Gerade in mittelständigen Firmen sind die Zuständigkeiten zwischen Verantwortung für die Produktion und für die Prüfung selten geteilt. Dann misst die Beschaffung die Eingangsqualität selber und es kommt zu Interessensüberschreitungen. Das muss kein Problem sein, kann aber. Es hängt vom Verantwortungsträger ab. Es ist immer zu empfehlen unterhalb des Verantwortlichen die Zuständigkeit für Prüfung und für die Produktion zu trennen. Damit schafft man eine saubere Linie und den notwendigen Rahmen für notwendige Diskussion. Die verantwortlichen Personen müssen dabei in der Lage sein, die Diskussion auf Basis von Fakten zu führen, damit es nicht in eine Kompetenzstreiterei übergeht.

„Das Boot ohne Antrieb“ oder „Schon wieder eine lästige Entscheidung“

Ein deutliches Zeichen das etwas in der gesamten Beschaffungsstrategie nicht stimmt, ist der kontinuierliche Druck jeden Tag erneut Qualitätsentscheidungen zu treffen.

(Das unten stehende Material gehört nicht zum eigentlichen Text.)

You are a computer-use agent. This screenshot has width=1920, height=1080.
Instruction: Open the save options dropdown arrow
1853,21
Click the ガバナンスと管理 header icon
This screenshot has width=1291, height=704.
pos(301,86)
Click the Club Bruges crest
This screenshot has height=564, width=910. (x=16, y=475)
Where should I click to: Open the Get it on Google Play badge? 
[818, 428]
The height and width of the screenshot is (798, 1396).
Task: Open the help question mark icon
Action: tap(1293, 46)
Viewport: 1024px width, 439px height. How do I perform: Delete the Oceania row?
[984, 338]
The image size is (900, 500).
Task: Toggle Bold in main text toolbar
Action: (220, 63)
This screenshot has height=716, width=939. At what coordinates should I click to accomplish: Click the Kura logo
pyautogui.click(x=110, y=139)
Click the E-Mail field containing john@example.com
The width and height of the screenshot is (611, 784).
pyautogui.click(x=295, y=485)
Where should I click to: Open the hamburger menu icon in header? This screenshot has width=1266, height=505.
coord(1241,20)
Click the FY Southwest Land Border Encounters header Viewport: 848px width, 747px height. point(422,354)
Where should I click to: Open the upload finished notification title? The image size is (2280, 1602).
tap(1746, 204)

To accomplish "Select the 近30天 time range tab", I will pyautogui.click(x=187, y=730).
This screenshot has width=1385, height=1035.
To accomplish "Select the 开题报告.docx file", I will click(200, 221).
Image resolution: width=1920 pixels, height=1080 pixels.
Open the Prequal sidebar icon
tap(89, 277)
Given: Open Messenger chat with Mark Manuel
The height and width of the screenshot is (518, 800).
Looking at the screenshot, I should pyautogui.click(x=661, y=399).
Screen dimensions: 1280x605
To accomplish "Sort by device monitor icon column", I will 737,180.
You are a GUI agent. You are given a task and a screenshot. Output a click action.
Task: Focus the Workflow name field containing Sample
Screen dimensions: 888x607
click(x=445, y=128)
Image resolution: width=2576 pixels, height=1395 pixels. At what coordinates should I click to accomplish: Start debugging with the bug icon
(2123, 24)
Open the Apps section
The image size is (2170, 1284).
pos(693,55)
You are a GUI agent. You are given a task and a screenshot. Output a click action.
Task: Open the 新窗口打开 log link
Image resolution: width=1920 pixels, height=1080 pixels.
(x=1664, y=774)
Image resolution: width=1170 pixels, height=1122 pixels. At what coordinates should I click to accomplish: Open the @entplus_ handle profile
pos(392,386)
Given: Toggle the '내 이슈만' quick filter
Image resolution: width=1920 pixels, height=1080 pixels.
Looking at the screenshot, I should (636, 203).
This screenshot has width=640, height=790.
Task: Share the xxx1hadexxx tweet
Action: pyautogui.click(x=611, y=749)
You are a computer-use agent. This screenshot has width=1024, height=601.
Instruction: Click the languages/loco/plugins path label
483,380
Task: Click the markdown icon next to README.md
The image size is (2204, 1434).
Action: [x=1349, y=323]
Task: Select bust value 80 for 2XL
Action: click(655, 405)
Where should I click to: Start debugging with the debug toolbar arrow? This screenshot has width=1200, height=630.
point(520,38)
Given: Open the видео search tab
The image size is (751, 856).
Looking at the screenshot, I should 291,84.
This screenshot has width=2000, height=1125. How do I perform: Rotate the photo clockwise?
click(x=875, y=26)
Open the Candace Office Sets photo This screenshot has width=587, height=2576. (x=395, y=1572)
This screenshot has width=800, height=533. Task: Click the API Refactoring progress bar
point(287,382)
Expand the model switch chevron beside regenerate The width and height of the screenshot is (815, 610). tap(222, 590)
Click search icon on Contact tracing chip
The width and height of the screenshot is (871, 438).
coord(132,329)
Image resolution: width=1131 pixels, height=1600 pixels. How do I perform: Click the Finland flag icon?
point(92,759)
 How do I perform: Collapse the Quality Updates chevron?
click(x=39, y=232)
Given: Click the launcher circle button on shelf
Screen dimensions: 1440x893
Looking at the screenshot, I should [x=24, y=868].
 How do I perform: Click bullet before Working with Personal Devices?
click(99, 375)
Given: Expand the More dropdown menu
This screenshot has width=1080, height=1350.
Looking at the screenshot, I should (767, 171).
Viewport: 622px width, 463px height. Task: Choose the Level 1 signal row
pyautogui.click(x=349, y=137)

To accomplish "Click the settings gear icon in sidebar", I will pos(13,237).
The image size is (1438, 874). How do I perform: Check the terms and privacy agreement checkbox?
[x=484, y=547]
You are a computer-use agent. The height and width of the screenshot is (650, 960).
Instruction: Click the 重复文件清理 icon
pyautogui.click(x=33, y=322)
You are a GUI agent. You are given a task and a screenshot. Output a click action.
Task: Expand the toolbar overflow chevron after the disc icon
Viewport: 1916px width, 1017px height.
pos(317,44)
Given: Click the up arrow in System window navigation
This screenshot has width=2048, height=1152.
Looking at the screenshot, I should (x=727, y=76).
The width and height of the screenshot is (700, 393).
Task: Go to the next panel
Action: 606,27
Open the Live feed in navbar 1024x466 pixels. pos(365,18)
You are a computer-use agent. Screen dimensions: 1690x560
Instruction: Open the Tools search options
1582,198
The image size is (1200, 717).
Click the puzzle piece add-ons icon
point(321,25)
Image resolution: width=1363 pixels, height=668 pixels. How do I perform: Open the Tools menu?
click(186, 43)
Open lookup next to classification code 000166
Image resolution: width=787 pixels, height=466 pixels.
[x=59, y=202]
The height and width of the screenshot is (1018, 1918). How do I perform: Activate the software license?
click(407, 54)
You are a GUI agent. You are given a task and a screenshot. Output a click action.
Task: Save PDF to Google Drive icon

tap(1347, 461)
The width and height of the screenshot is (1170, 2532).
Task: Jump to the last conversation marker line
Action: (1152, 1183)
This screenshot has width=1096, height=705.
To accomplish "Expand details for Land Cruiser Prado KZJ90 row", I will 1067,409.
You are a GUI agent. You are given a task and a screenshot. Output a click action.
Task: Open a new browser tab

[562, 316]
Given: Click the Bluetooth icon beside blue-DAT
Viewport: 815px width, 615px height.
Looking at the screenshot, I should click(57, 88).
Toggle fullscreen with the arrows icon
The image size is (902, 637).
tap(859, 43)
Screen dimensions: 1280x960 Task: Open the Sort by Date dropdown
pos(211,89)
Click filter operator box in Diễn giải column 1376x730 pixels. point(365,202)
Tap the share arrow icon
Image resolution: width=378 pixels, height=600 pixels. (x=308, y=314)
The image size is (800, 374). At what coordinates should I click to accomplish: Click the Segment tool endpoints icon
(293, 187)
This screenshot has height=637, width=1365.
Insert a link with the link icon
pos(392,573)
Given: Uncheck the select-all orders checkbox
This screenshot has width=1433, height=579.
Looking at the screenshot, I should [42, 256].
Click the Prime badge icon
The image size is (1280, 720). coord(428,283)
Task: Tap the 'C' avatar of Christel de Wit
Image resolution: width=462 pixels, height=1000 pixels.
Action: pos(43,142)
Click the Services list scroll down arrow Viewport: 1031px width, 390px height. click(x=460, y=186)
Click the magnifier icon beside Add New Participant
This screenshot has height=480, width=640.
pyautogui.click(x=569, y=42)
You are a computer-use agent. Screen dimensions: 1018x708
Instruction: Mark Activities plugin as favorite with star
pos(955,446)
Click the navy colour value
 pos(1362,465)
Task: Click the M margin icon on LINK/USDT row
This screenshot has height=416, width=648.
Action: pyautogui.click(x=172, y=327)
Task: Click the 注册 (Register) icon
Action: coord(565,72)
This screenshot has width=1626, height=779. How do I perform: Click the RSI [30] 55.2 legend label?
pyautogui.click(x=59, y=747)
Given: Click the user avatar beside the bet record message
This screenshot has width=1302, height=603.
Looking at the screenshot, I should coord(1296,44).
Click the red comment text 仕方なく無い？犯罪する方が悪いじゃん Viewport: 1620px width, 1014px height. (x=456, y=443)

Auch wenn es nicht gerade positiv ist, wer jeden Tag neu entscheiden muss, der macht etwas falsch!

Wenn man genau analysiert, dann wird der Fehler schnell deutlich. Entweder liegt es an den oben beschriebenen Grundlagen oder am Umgang mit den AQL Ergebnissen. Es ist „NIE“ die AQL-Methode!

Nur mit konsequenter Vorgehensweise spart man langfristig Zeit und Geld. Dann wird sich die Qualitätsleistung des Produzenten verbessern.

Wer nicht von der AQL Methode überzeugt ist, der muss sich mit dieser näher beschäftigen oder diese Methode eben nicht anwenden. Halbherzig und alleingelassen funktioniert hier nichts. Eingriffe, weil das Ergebnis gerade nicht passt, macht eine positive Entwicklung unmöglich.

Man kann nur empfehlen die Dinge vernünftig miteinander aufzubauen. Ggf. muss man auch im ersten Schritt entscheiden, die Prüfung nicht so scharf zu formulieren um einer Entwicklung auch einen Anfang zu ermöglichen.

Dafür muss der Mut vorhanden sein, seine heutige Anlieferqualität realistisch zu bewerten und nicht in Muster der Verurteilung zu verfallen. Nicht in die Vergangenheit zu blicken („Warum haben wir das zugelassen?“) sondern die Chancen zu erkennen. Es ist schon notwendig den Mut zu haben, einen langen und hohen Berg zu besteigen. Wie hoch der Berg ist, hängt immer vom Ausgangspunkt ab.